Снова, уже в который раз, у меня начался приступ цинги. Соленая, мороженая треска и овсяная баланда в обед и ужин разъедали кровоточащие, распухшие десны. Основным противоцинготным средством в лагере был настой из хвои, зеленовато мутное, отвратительное пойло в бочках из-под трески. Оно не помогало. К тому же. пользуясь общим ковшом, заключенные заражали друг друга туберкулезом, распространенным в лагерях.
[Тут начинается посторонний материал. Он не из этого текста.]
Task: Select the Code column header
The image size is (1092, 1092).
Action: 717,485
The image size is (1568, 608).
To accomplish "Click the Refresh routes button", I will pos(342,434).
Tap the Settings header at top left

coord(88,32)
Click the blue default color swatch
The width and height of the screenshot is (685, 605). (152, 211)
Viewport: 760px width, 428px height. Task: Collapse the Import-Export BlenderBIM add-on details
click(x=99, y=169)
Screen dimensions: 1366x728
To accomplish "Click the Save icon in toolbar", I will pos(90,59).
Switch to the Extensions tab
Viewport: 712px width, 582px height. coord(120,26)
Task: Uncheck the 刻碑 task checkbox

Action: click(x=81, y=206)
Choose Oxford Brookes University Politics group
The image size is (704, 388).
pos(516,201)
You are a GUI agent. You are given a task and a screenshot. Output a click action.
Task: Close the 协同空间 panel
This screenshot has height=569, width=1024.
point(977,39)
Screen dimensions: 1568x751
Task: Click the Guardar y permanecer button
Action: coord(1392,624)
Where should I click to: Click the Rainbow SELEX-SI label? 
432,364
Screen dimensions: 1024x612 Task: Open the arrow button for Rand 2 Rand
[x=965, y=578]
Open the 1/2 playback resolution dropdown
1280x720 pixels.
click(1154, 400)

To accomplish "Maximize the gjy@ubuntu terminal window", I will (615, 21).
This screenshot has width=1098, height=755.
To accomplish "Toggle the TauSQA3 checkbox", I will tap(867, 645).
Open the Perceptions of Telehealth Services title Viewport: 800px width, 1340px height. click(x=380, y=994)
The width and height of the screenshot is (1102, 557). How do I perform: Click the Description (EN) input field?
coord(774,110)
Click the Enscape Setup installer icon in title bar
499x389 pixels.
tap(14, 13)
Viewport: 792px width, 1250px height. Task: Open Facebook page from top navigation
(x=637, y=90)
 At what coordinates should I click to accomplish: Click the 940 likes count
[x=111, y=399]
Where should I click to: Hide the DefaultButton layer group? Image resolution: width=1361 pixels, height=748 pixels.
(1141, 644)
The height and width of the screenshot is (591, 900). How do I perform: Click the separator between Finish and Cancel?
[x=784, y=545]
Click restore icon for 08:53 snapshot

Не буду спорить с теми, кто искренно и глубоко полюбил это Заполярье, но такое может быть только в условиях добровольности и свободы. Нам, полуголодным, плохо одетым доходягам, морозы и сбивающий с ног ветер казались свирепыми, а мрак полярной ночи — бесконечным Я возненавидел эту бесконечную зиму и решил, что если мне еще суждено быть когда-нибудь свободным, то поселюсь там, где зимы не бывает вовсе
Часто мне снилось, что я совершаю побег. Сначала все, как правило, шло хорошо: я благополучно уходил от преследователей и добирался до теплого края с долинами, залитыми солнцем и покрытыми виноградниками и фруктовыми садами Но отведать фруктов ни разу так и не удавалось. Меня то арестовывали и снова отправляли на север за колючую приволоку, где кругом только снег и лед, то я просыпался от ледяного ощущения холода. Тонкое истертое одеяло плохо удерживало тепло, когда сползал накинутый сверху бушлат. А если дневальный вовремя не подбросил угля в печь, в барак, съедая остатки тепла, вползала лютая стужа. Побеги из неволи продолжали мне сниться и потом на протяжении нескольких лет.
Помимо двух шахт, наш лагерь еще обслуживал карьер. Земляные работы хотя и велись в котловане, но все же это было на поверхности. Я попросил бригадира этого участка переговорить со своим начальником. Он получил согласие на мой переход, при условии, что не будет возражения со стороны руководства шахты Недавний случай в аккумуляторном цехе давал мне надежду. А произошло вот что: в системе охлаждения преобразователя тока у пропеллерного вентилятора, охлаждающего ртутные лампы, надломилась лопасть. Я успел отключить вентилятор и, рискуя сломать руку, удержал лопасть в сантиметре от раскаленной ртутной лампы, предотвратив неминуемый взрыв. Начальник шахты объявил мне благодарность. Теперь, когда он однажды зашел в аккумуляторный цех, я обратился к нему с просьбой отпустить меня. К этому времени вольнонаемный аккумуляторщик выздоровел. Но начальник не дал согласия на мой уход с шахты. И когда я наотрез отказался от должности мастера, он перевел меня в газомерщики. В мою обязанность теперь входило следить за состоянием воздуха во всех выработках шахты, а главное, не допустить превышения нормы содержания взрывоопасного газа. В течение смены я должен был обойти все подземные выработки, следя за поведением пламени в лампе Девиса. Удлинение язычка пламени, против нормального, означало опасное увеличение содержания метана в воздухе — грозило взрывом. Уменьшение— сигнализировало об избытке углекислоты. Работа была не тяжелой, но за смену приходилось пройти не один десяток километров штреков, вдыхая все тот же шахтный воздух, насыщенный пылью, ядовитыми газами от взорванного аммонита.